Divorcer avec un crédit immobilier commun : que faire concrètement

Vous signez la convention de divorce la semaine prochaine. Le notaire a déjà pris rendez-vous. Et il reste cette question qui plombe vos nuits : que devient le crédit immobilier souscrit ensemble il y a sept ans ? Le prêt continue de tourner, la mensualité tombe le 5 du mois, et la banque, elle, n’en à rien à faire de vos disputes. Tant que personne n’a soldé le dossier ou désolidarisé l’un de vous deux, vous restez engagés tous les deux. Y compris si l’autre arrête de payer.
Voici les solutions qui existent vraiment, comment elles se chiffrent, et les pièges qu’on découvre toujours trop tard.
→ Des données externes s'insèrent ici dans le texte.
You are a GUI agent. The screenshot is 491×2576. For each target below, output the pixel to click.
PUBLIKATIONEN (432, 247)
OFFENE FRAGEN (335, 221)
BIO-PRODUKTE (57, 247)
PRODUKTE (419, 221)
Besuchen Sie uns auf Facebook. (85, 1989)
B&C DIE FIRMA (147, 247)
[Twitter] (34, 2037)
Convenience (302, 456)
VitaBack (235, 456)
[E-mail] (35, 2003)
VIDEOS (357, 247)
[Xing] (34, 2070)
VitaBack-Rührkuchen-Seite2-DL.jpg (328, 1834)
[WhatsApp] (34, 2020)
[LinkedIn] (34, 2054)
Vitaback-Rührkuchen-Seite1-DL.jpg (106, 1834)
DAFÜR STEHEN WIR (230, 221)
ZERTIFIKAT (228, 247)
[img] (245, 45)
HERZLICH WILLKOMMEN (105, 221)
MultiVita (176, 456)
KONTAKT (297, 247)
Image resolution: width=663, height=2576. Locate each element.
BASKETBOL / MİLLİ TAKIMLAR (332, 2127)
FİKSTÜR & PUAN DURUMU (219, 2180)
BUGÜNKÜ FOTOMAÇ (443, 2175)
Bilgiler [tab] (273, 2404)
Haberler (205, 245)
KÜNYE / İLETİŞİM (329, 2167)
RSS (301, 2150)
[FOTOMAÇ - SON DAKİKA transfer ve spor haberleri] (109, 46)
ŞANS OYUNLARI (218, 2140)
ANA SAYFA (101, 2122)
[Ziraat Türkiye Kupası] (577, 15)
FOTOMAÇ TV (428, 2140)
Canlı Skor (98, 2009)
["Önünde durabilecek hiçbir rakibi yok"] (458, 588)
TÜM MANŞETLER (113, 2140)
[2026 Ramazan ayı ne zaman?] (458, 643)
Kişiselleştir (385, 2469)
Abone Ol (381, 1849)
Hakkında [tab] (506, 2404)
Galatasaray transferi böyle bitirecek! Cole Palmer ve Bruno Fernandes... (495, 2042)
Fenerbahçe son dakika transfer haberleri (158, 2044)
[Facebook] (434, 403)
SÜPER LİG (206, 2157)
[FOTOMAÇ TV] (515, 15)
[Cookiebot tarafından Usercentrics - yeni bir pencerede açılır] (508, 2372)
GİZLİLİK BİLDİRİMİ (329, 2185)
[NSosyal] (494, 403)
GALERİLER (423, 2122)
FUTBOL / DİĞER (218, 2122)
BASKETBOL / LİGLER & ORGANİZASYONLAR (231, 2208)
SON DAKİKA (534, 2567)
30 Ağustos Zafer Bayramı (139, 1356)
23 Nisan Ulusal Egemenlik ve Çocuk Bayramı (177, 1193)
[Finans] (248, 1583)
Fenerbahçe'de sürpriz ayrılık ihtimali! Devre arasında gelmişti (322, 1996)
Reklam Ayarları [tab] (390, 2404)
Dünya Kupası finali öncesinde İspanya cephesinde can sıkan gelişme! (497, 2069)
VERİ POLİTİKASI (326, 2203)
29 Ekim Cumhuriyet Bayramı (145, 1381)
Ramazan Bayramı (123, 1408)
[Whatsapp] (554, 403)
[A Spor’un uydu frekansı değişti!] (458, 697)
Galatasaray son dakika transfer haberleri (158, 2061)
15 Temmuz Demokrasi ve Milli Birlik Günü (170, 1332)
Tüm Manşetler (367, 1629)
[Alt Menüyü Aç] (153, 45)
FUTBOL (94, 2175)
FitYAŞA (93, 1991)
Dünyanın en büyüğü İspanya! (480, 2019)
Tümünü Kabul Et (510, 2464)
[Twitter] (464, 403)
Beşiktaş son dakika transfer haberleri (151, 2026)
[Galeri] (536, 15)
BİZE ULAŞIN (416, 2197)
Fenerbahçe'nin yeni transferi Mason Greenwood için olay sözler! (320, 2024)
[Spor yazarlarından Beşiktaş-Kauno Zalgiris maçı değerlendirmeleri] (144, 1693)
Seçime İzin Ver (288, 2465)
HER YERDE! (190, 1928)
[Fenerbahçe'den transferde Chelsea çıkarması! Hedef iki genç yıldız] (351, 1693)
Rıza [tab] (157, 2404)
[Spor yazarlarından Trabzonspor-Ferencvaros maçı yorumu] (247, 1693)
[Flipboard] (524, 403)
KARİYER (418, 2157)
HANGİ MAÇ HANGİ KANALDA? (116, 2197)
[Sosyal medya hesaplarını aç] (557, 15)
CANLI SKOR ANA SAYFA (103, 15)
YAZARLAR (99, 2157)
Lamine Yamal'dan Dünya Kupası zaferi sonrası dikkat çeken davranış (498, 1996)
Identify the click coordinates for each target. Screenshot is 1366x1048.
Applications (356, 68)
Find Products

Pourquoi le divorce ne casse pas votre engagement bancaire
L’article 220 du Code civil pose la règle : les dettes contractées pendant le mariage engagent solidairement les deux époux. Vous pouvez signer le divorce demain, le contrat de prêt, lui, ne s’efface pas pour autant. La banque à deux signataires sur l’acte, elle gardera deux signataires tant qu’elle n’a pas validé une modification écrite.
Concrètement, ça veut dire que si votre ex cesse de payer sa quote-part, la banque vous réclamera la totalité de la mensualité. Vous serez tenu de régler, quitte à vous retourner ensuite contre lui devant le tribunal pour récupérer votre dû. Autant dire que c’est long, coûteux, et incertain.
Cette solidarité couvre aussi les concubins et les partenaires de PACS dès lors qu’ils ont co-signé le prêt. Le statut marital ne change rien : ce qui compte, c’est la signature sur l’offre de prêt. Et tant qu’aucune désolidarisation officielle n’a été actée par votre banque, vous figurez tous les deux dans son fichier.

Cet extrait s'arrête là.